**TUGAS DAN LATIHAN:**
(1) Tentukan apakah pernyataan (a), (b), dan (c) berikut sesuai dengan teks bacaan. Jawab ya atau tidak, lalu kutip kata-kata penentunya dari teks. (a) LMPSDH Yoso Wono berada di Desa Mategal, Kecamatan Parang, Kabupaten Magetan. (b) Perbedaan nama LMDH dan LMPSDH dianggap menjadi masalah. (c) Kegiatan LMPSDH Yoso Wono hanya melibatkan anggota laki-laki.
(2) Ringkaslah teks bacaan dalam dua kalimat.

**TEKS BACAAN:**
┌──
4 Salah satu lembaga masyarakat yang bekerja sama dengan Perum Perhutani dalam pengelolaan hutan yang terdapat di KPH Madiun adalah Lembaga Masyarakat Pengelola Sumber Daya Hutan (LMPSDH) Yoso Wono di Desa Mategal, Kecamatan Parang, Kabupaten Magetan. LMPSDH ini termasuk dalam RPH Gangsiran, BKPH Sampung, KPH Madiun. Jika merujuk pada Surat Keputusan Direksi Perum Perhutani No. 682/KPTS/DIR/2009, penamaan untuk lembaga masyarakat desa yang bekerja sama dalam pengelolaan hutan adalah LMDH. Adanya perbedaan penamaan antara yang ada di dalam SK (LMDH) dan di lapangan (LMPSDH) ini tidak menjadi masalah, karena LMDH maupun LMPSDH memiliki makna yang sama. Sebagai sebuah lembaga, LMPSDH Yoso Wono memiliki berbagai macam kegiatan yang melibatkan anggotanya baik laki-laki maupun perempuan. Laki-laki dan perempuan memiliki sifat dan kepentingan yang tidak sama, sehingga peran keduanya pun juga berbeda. Peran tersebut akan mempengaruhi cara masyarakat dalam mengelola hutan yang lebih lanjut juga akan berpengaruh pada kondisi hutan. Melihat hal tersebut maka diperlukan identifikasi untuk memperoleh informasi mengenai gender. Informasi gender ini akan menjelaskan hubungan antara masyarakat dengan hutan, peluang, aktivitas, akses dan kontrol terhadap sumber daya, serta pola pengambilan keputusan dalam rumah tangga atau kelompok yang terkait dengan pengelolaan hutan. Analisis gender perlu dilakukan untuk mendapatkan informasi gender yang bisa digunakan sebagai masukan untuk menyusun kebijakan yang adil bagi semua pihak.
└──
Entri data yang dikumpulkan
┌──
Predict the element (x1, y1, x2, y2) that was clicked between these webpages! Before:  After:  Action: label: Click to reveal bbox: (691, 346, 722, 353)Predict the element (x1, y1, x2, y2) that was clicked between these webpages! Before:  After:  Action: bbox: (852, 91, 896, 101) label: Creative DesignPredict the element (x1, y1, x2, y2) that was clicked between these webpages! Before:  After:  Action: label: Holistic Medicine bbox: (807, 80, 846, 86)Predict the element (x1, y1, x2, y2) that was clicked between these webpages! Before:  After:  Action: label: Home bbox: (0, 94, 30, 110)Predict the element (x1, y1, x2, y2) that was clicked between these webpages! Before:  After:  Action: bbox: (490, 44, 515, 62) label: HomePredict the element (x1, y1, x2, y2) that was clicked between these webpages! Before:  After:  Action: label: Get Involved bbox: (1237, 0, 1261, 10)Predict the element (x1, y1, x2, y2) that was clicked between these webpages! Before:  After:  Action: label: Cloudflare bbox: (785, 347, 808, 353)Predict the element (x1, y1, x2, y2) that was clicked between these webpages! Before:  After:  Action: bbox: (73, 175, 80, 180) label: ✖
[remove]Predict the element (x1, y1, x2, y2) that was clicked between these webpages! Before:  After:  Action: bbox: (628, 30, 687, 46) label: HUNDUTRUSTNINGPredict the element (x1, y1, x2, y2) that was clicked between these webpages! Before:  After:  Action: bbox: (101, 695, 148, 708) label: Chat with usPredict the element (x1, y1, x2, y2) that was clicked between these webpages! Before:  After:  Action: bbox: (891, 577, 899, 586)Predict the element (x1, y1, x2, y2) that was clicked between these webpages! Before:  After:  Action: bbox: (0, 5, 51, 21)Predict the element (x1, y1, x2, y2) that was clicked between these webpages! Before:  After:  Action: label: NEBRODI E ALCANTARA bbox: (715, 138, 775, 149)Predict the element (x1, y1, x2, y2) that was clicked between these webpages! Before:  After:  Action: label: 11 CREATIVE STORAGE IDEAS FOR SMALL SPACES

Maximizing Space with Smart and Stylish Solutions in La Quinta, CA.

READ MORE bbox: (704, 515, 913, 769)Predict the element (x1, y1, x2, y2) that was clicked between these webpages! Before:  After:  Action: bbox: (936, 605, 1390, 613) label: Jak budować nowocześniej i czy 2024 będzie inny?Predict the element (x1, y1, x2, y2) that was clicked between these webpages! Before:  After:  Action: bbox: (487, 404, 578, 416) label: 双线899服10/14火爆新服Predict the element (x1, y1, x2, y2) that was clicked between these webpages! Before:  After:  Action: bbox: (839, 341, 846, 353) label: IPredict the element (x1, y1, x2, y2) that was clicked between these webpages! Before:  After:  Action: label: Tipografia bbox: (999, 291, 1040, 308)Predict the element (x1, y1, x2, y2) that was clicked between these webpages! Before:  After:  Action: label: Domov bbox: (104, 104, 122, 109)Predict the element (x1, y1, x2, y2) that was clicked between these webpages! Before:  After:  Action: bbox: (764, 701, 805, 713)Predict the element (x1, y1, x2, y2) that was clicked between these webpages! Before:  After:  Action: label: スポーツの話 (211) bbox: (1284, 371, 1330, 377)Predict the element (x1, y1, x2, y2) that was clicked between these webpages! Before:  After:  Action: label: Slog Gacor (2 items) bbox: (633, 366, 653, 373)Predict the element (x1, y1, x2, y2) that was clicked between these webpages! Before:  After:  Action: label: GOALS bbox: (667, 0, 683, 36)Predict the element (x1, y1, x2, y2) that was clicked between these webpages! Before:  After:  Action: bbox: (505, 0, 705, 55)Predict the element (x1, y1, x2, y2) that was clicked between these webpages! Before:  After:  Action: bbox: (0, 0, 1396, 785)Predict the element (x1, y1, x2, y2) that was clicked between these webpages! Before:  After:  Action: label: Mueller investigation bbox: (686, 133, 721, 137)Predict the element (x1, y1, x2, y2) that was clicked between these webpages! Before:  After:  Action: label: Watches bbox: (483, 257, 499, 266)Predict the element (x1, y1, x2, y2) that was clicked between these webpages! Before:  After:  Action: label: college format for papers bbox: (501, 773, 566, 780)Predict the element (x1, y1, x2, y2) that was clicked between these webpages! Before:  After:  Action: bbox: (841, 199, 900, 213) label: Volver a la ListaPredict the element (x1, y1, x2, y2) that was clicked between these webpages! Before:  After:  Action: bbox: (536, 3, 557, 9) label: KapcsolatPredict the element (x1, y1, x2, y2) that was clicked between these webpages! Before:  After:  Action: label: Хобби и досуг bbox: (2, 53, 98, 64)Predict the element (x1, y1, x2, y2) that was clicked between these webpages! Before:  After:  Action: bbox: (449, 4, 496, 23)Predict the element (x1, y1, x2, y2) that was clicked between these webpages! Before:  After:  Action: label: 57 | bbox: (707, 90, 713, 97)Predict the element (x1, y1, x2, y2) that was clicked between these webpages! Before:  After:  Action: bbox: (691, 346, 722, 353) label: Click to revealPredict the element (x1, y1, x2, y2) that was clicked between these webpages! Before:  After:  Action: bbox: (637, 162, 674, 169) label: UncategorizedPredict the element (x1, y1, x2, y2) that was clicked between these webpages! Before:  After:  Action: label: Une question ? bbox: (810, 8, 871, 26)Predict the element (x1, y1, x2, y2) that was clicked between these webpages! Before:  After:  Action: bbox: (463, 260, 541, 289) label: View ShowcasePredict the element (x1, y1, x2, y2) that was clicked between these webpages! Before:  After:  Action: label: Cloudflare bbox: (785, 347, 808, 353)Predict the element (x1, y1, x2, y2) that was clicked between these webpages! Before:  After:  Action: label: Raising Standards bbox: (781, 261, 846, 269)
└──
**JAWABAN TERTULIS:**
(1)
(a) Ya: "Lembaga Masyarakat Pengelola Sumber Daya Hutan (LMPSDH) Yoso Wono di Desa Mategal, Kecamatan Parang, Kabupaten Magetan"
(b) Tidak: "tidak menjadi masalah, karena LMDH maupun LMPSDH memiliki makna yang sama"
(c) Tidak: "melibatkan anggotanya baik laki-laki maupun perempuan"

(2) LMPSDH Yoso Wono di Desa Mategal, Kecamatan Parang, Kabupaten Magetan, adalah lembaga masyarakat yang bekerja sama dengan Perum Perhutani dalam pengelolaan hutan di KPH Madiun, dan namanya bermakna sama dengan LMDH dalam SK Direksi. Laki-laki dan perempuan anggotanya memiliki peran berbeda yang memengaruhi pengelolaan dan kondisi hutan, sehingga analisis gender diperlukan untuk memperoleh informasi sebagai masukan bagi kebijakan yang adil bagi semua pihak.